There's the rub. Google wants you hitting Google for that. :)
Not to get too far ahead of the game, but if we're going to start indexing the text of books to extract the 'information' from them for the purpose (presumably) of helping users find the information they seek ... what's next?
Web pages were obviously the first floor of this house, and images, PDFs, Word documents, etc., were added. The news search covers newspapers, magazines, etc. Blogs have been added. Now we're adding books to the mix. What other media will follow? Will the technology be developed to index the contents of audio and video files? Think of the information to be had in interview transcripts, etc.

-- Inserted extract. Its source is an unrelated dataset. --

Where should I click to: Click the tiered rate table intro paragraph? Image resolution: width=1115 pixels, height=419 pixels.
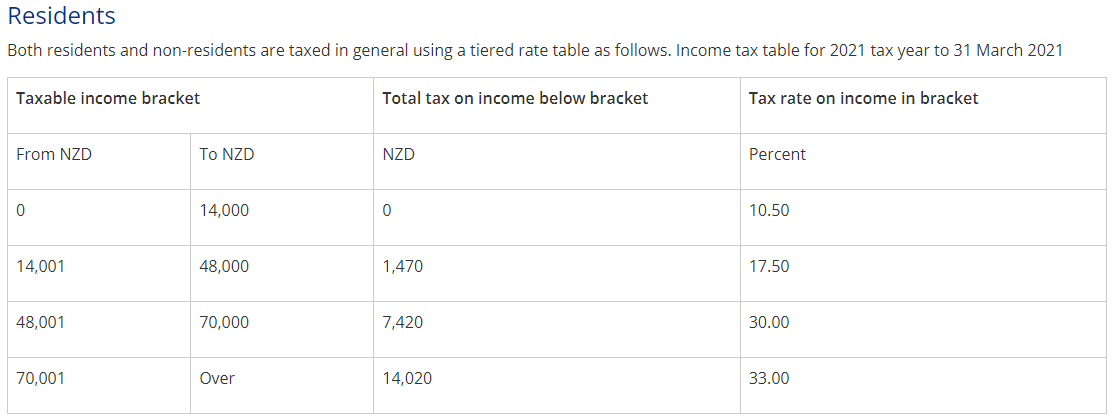(534, 50)
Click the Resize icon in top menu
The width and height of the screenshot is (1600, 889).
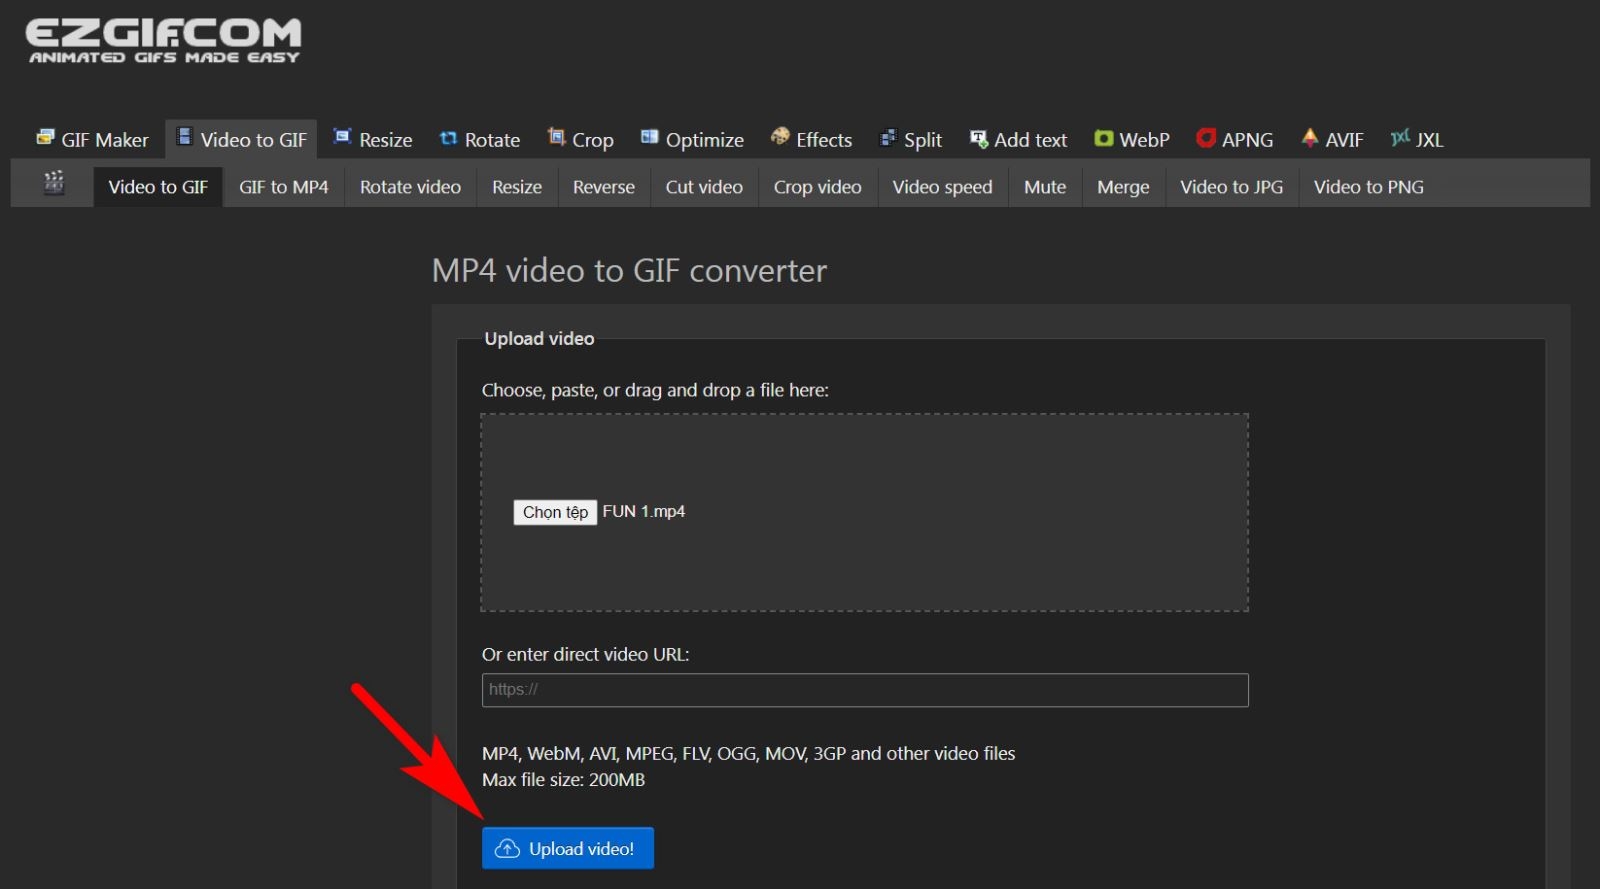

Very intersting development. I gotta hand it to Google for not messing around here and realizing that Amazon/Alexa dynamic duo represent a major threat. In many ways, that threat is greater than microsoft or IBM.
Can you elaborate Brett. Why do you think they post one of the biggest threats to Google?
Even more so if they add "out of print" and "out of copyright" books to it.
Could also give some interesting results on searches on etymology of e.g. quotations if they add publish dates and date search options.
It could create a whole new rage in ebayish second-hand book adwords market-place.
I guess some authors who have been "borrowing" others content a little too freely will sweat it out though.
I wonder if publishers will allow full indexing of reference books, a snippet of 6 words may be enough to trigger interest to buy, without letting loose the critical content for nothing.